Your tractor should have an MCV valve, priority is given to the power steering. A constant flow of about 3 gpm goes to the power steering. Either your MCV valve is screwed up or you MCV pump is down.


----------



## Jlknorth (Aug 15, 2021)

I have found the MVC valve and I have read that there is a flow diverter that seems to screw into the bottom, but I have no idea how to tell if anything is wrong with it or if it is working right. I believe there is also a pilot relief valve in the same area? Could that have anything to do with it? Again, same problem, nothing I have read tells me how to tell if there is a problem with any of these things.


----------



## sixbales (May 18, 2011)

Ebay has a used service manual for your tractor. I realize that it's a lot of money, but it will probably payout with your first repair. There are very few options available. Your next challenge will be finding parts.

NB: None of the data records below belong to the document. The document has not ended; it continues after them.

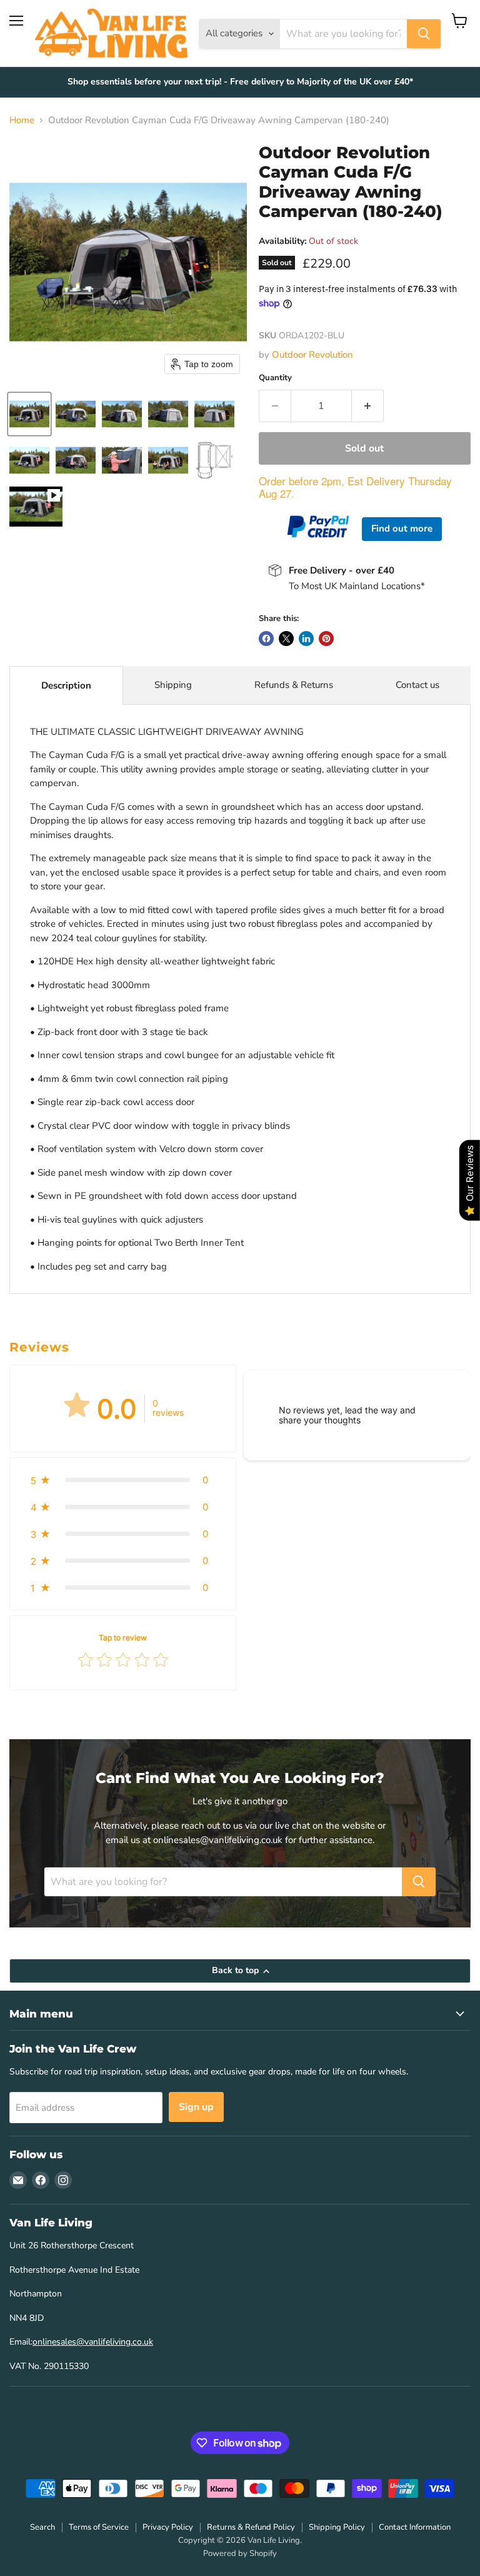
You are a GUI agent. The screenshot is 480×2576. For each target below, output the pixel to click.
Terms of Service (99, 2527)
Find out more (401, 528)
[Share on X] (286, 638)
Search (42, 2527)
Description (66, 685)
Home (21, 120)
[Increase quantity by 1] (368, 406)
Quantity (275, 378)
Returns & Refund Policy (251, 2527)
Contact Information (415, 2527)
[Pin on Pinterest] (326, 638)
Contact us (417, 685)
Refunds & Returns (293, 685)
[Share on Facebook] (266, 638)
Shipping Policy (337, 2527)
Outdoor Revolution (312, 354)
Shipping (173, 685)
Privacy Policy (167, 2527)
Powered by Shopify (240, 2553)
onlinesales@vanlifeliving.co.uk (92, 2342)
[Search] (424, 33)
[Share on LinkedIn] (306, 638)
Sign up (196, 2107)
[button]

IH International Harvester 2410B 2514B Wheel Tractors Shop Service Repair Manual | eBay


Find many great new & used options and get the best deals for IH International Harvester 2410B 2514B Wheel Tractors Shop Service Repair Manual at the best online prices at eBay! Free shipping for many products!



www.ebay.com


----------



## Jlknorth (Aug 15, 2021)

sixbales said:


> Ebay has a used service manual for your tractor. I realize that it's a lot of money, but it will probably payout with your first repair. There are very few options available. Your next challenge will be finding parts.
> 
> 
> 
> ...


Actually we have an operator manual that includes parts diagrams and I downloaded service manuals from links someone had on some forum awhile back when we ask a different question. Both have been very confusing for this, because they both claim there is a relief valve that we can not find. We have now taken the MCV completely off and inspected every valve (that actually is in it) although since nothing tells you how to tell if the valves are good or bad, that was mainly just removing them, cleaning them, and putting them back in (no broken springs that we found). We took off the pump and that seemed fine as well… it turned freely without any noise and would pump out fluid when turning it by hand. Now I guess we will fill it back up and see if anything we did somehow made a difference.


----------



## Garyc2ri (Oct 20, 2014)

Jlknorth said:


> IH 2514B (FEL + backhoe version)
> Everything was working fine just a couple of days before. I went out to move it to a different spot and as I was turning a corner I felt like something was wrong. Within another 50 feet or so I had no steering. The FEL works. The backhoe works except for the swing. Everything I have been reading seems to say the swing and the steering are together but I can not seem to pin down what I actually need to fix. I already changed both filters, added more hydraulic fluid, and neither of those things helped.


I have the same issue was told to look at the two pumps there is a oring between main and aux pump that can go bad


----------